The gap between expectations and what can be realised is historically a major source of popular anger, and can ignite a cycle of fear, violence, scapegoating, and authoritarian leadership from either left or right. It can give the avaricious the power and cover to appropriate wealth that should be used for collective welfare. Our politics will be better served by the modest, those who try to tell us the hard truths, and who admit where they are uncertain, rather than those who point to the easy way out.  As the stakes rise and the the decision arena becomes more complex, we will need people who can make bold and unpopular decisions in the interest of our collective welfare. And we must accept that sometimes such decisions will fail in their desired effects. We will need politics, but with a new realism about its limits.

For those of us who accept these risks, we need to appropriate responsibility that once might have been seen as the concern of government. We need to anticipate both the risks approaching and how we can prepare for such contingencies. We need to network, persuade, plan, collaborate and execute.

We should avoid letting the imagined fears of the future cloud the real pleasures of the present. We are entering the shadowlands,  embarking on a great adventure, the most important of causes, where we all have a role and much work to do. 

David is a physicist and human systems ecologist.
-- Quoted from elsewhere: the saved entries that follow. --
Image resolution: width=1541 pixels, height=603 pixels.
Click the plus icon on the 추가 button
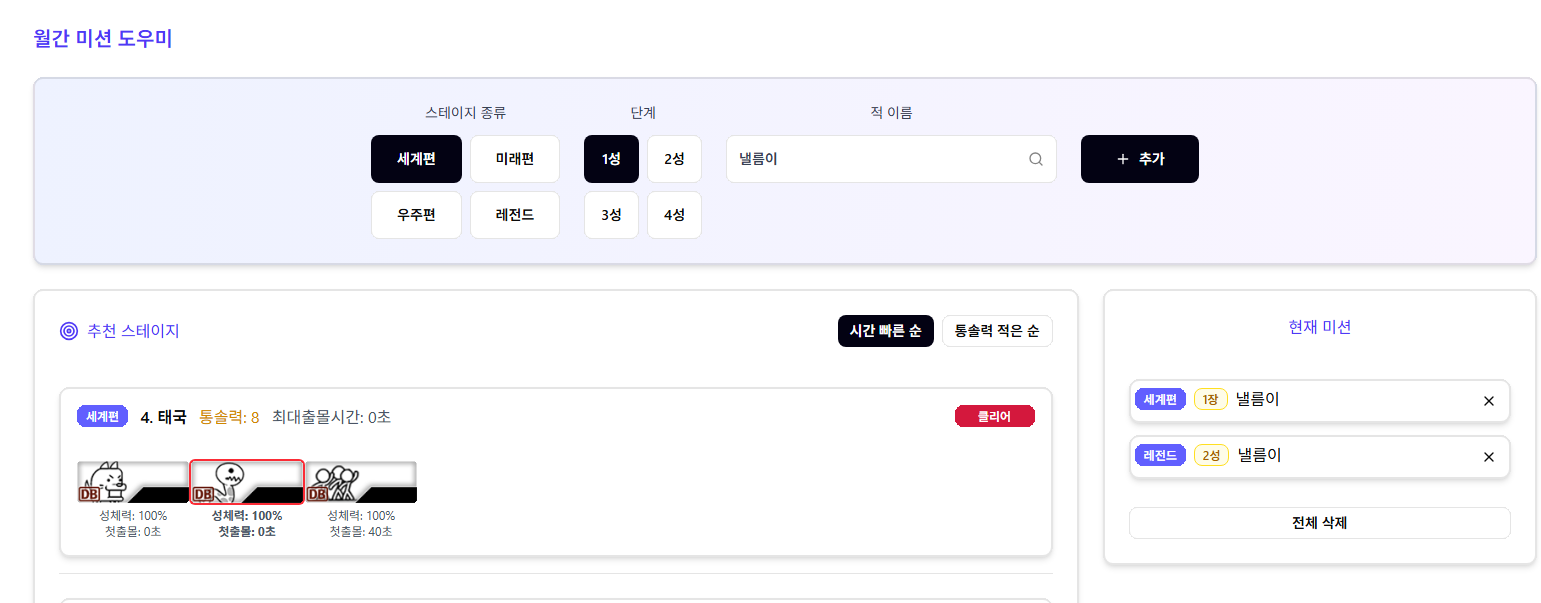click(1122, 159)
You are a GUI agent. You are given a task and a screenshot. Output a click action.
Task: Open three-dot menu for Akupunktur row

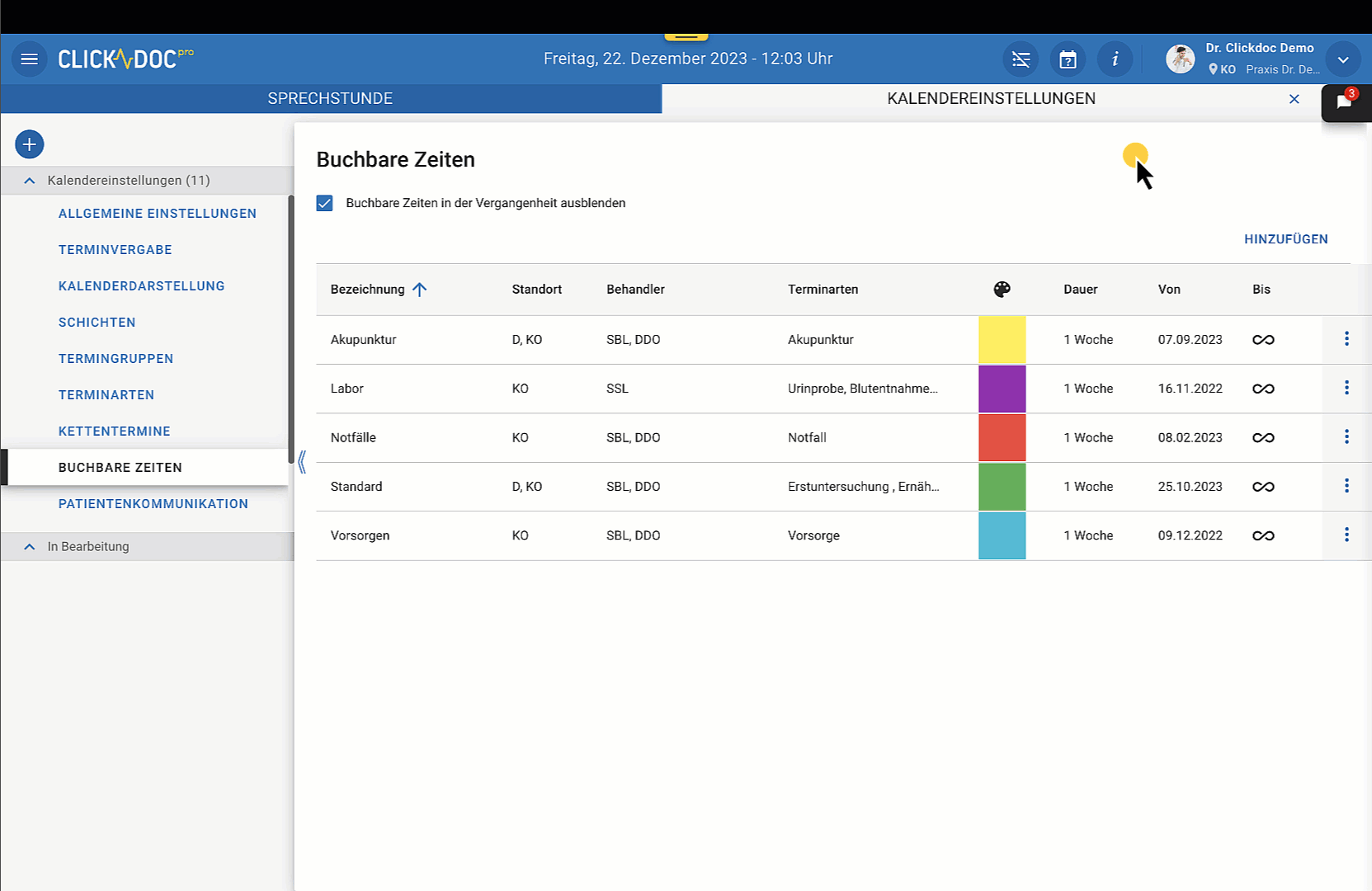pyautogui.click(x=1346, y=339)
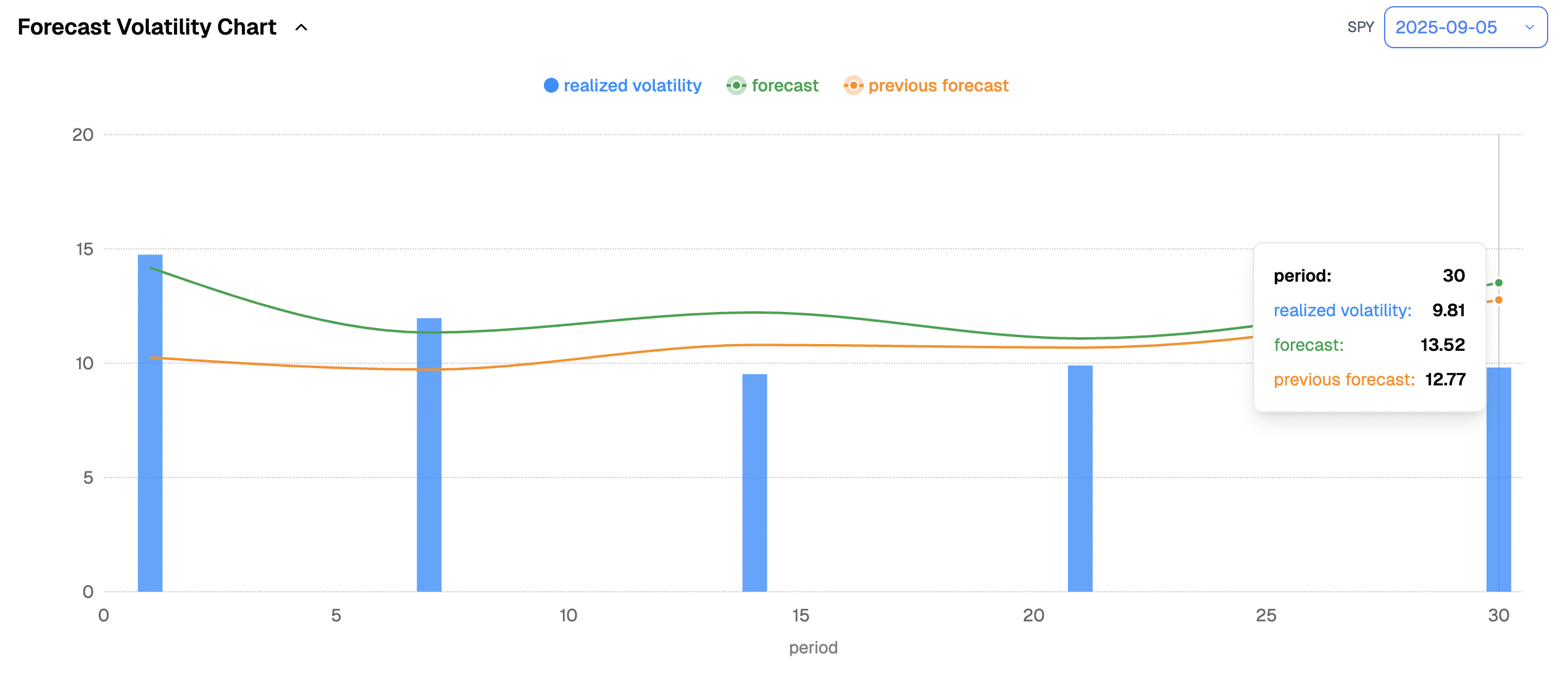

He is a member of Feasta, The Foundation for the Economics of Sustainability, and director of Risk-Resilience.















1 comments:

  1. Very good post. I have been looking out for a political voice that, for a start, acknowledges that sustained economic growth, as we have experienced in the boom years of the Oil Age, is no longer possible. This carries the implication that we have to abandon the 'full employment' project and set about organizing society differently. My expectation was foolish enough, perhaps; at least we shall evidently have to do a lot more work 'on the ground' before such a voice can make itself heard politically.